Dundee Corporation is a public Canadian independent holding company based in Toronto, Ontario, Canada. Through its operating subsidiaries, Dundee Corporation is an active investor focused on delivering long‐term, sustainable value from investments in the mining sector. It is listed on the Toronto Stock Exchange under the symbol “DC.A”.

Dundee Corporation was founded in 1991 by Canadian entrepreneur made billionaire, Ned Goodman and built a track record as a successful mining investor.
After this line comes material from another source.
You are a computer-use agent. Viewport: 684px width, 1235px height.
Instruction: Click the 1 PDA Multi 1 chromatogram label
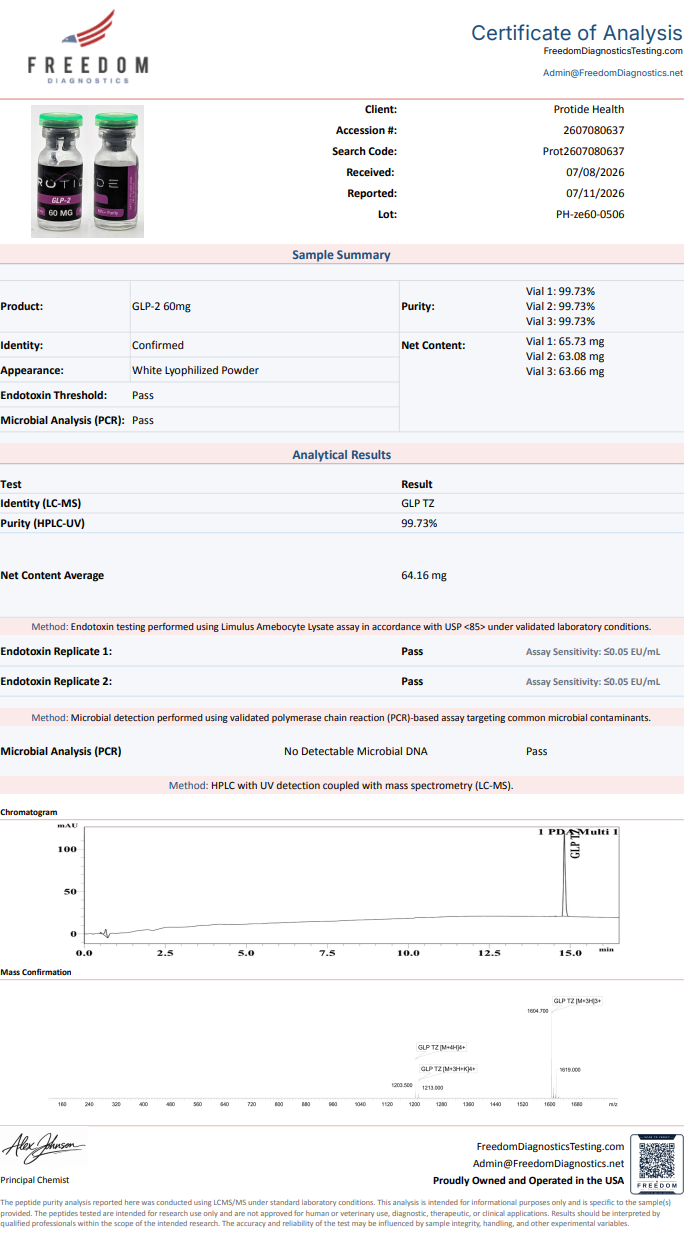tap(579, 832)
During this period, Dundee Corporation had many high-profile mining investments, including: 

 Homestake Mining; sold to Barrick;
 Seed investor of Kinross Gold;
 Founding investor of Repadre Capital Corporation; sold to Iamgold;
 Zemex Minerals;
 Breakwater Resources;
 Founding shareholder of Dundee Precious Metals Inc.;
 Founding investor in Osisko Mining;
 Raised $4.3 billion in flow-through limited partnerships helping to discover some of Canada’s best orebodies.
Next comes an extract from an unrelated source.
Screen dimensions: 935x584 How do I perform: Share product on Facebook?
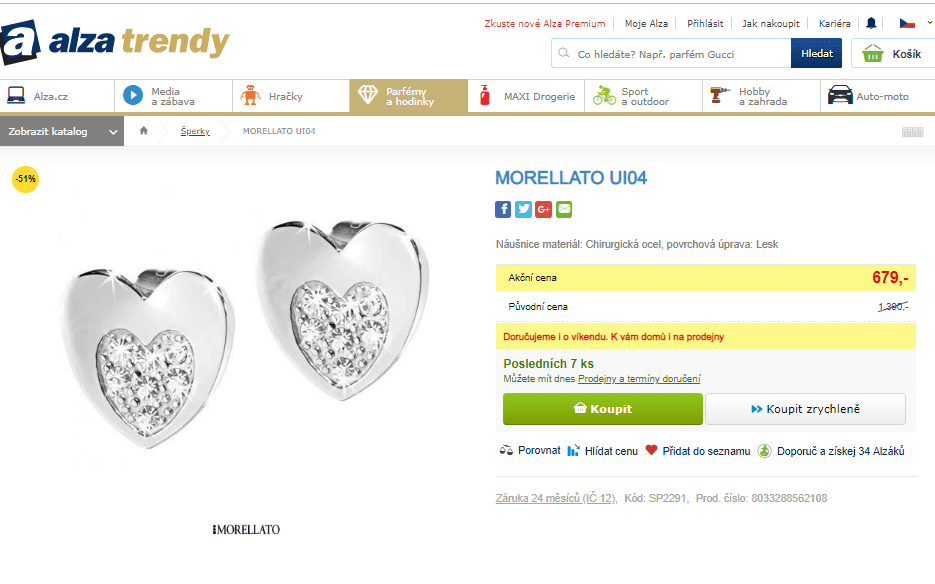pyautogui.click(x=503, y=209)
In 2011, Dundee Corporation’s focus expanded to businesses beyond the mining sector. In order to bring Dundee Corporation back to its roots as a mining investment and merchant bank business, Jonathan Goodman returned to Dundee Corporation as Chairman and CEO in 2018 to create Dundee 2.0. The goal of Dundee 2.0 is to re-recreate the culture and structure that led to Dundee Corporation’s past success in the mining business.

Dundee 2.0’s long-term plan involves operating three mining investment and finance businesses:

Dundee Mining (Private Equity Style) – This is the technical team that does the detailed work on the larger investments. The team’s due diligence and de-risking approach focuses on all aspects of the mining business and thoroughly evaluates potential investments and make deliberate, long-term decisions. Once due diligence is complete, they work closely with the Merchant Banking team to structure and implement the deal in a way so that they receive a commission. The team currently has a healthy pipeline of investment opportunities in their portfolio they are evaluating.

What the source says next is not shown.